Providing Access to Relevant Quality Education and Psychosocial Support to Conflict-Affected Children in Cameroon

Since 2016, the North-West and South-West (NW/SW) regions of Cameroon have been embroiled in a brutal civil conflict between Francophone government military forces and Anglophone non-state armed groups (NSAGs). As of January 2019, 444,213 people had been displaced within the NW/SW regions alone, with an additional 80,000 displaced to neighbouring Littoral and West regions and at least 30,000 Anglophone Cameroonians having fled to Nigeria (ECW I & II report).

 

Less than 10% of school-aged children (pre-primary, primary, secondary) have access to any educational opportunities in NW/SW regions. Only 20% of formal schools remained operational and had a reduced enrolment of 50-80% due to the financial difficulty and threats parents faced in trying to send their children to school.

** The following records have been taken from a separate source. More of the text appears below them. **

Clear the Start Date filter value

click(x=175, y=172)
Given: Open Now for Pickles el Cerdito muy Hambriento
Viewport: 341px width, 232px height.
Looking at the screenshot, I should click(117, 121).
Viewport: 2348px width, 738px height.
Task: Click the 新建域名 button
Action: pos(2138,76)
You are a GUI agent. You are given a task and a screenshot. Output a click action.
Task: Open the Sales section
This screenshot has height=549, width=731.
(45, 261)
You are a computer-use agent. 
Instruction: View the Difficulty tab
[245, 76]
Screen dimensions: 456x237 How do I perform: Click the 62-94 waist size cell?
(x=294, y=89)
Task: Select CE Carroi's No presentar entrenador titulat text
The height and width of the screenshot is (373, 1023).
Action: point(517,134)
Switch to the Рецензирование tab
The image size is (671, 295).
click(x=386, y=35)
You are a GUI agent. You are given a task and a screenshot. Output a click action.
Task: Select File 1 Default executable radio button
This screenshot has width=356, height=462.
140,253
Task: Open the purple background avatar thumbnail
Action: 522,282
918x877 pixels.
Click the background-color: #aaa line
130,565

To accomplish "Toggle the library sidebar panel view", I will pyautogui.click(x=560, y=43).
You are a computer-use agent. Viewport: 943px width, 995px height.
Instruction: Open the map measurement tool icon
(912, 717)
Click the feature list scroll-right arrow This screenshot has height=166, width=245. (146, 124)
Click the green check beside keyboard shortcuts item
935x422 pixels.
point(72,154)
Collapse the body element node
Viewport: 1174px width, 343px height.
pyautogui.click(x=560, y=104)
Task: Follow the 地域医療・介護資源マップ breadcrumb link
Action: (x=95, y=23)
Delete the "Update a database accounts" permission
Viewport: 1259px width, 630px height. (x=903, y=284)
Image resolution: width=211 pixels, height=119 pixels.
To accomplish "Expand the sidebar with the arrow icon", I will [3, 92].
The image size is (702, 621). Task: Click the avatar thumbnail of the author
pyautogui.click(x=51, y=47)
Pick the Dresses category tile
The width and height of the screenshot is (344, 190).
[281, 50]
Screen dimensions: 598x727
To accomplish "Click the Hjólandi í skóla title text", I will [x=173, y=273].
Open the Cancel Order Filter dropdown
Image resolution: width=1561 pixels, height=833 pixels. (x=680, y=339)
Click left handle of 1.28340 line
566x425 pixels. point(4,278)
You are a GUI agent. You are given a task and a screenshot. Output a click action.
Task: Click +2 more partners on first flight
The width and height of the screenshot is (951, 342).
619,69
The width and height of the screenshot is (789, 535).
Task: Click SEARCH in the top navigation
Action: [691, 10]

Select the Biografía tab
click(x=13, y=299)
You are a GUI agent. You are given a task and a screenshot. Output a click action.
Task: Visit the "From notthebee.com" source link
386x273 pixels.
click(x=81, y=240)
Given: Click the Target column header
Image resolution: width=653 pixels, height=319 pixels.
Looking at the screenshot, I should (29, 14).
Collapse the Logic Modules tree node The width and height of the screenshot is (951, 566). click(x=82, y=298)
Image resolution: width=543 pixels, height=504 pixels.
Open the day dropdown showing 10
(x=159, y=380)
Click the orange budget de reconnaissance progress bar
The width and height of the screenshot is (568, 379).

Few informal or non-formal education activities were available at the community level.

 

As a result of violent clashes, attacks on civilian populations, and a corresponding economic crisis, the humanitarian situation had greatly deteriorated, triggering in 2019, the request for Education Cannot Wait (ECW) First Emergency Response (FER) funding.

 

In July 2019, UNESCO through ECW support, urgently started implementing an Emergency Response Plan to enable access to inclusive and equitable education for school-age children in these two regions. The project directly reached out to 39 183 boys and girls under this intervention. The beneficiary communities included Fako, Manyu, Meme, Boyo, Mezam, and Ngokentunjia Divisions of the NW/SW regions.

 

Due to the outbreak of the COVID-19 in December 2019, the conditions of children were worsening. The crisis had already disrupted the education of over 1.8 million school-aged children with some totally stopping formal education and many others schooling amid persistent health risk and armed threats. This condition triggered a second ECW funding in April 2020 to support COVID-19 Emergency Response in the Education Sector in the SW and NW of Cameroon.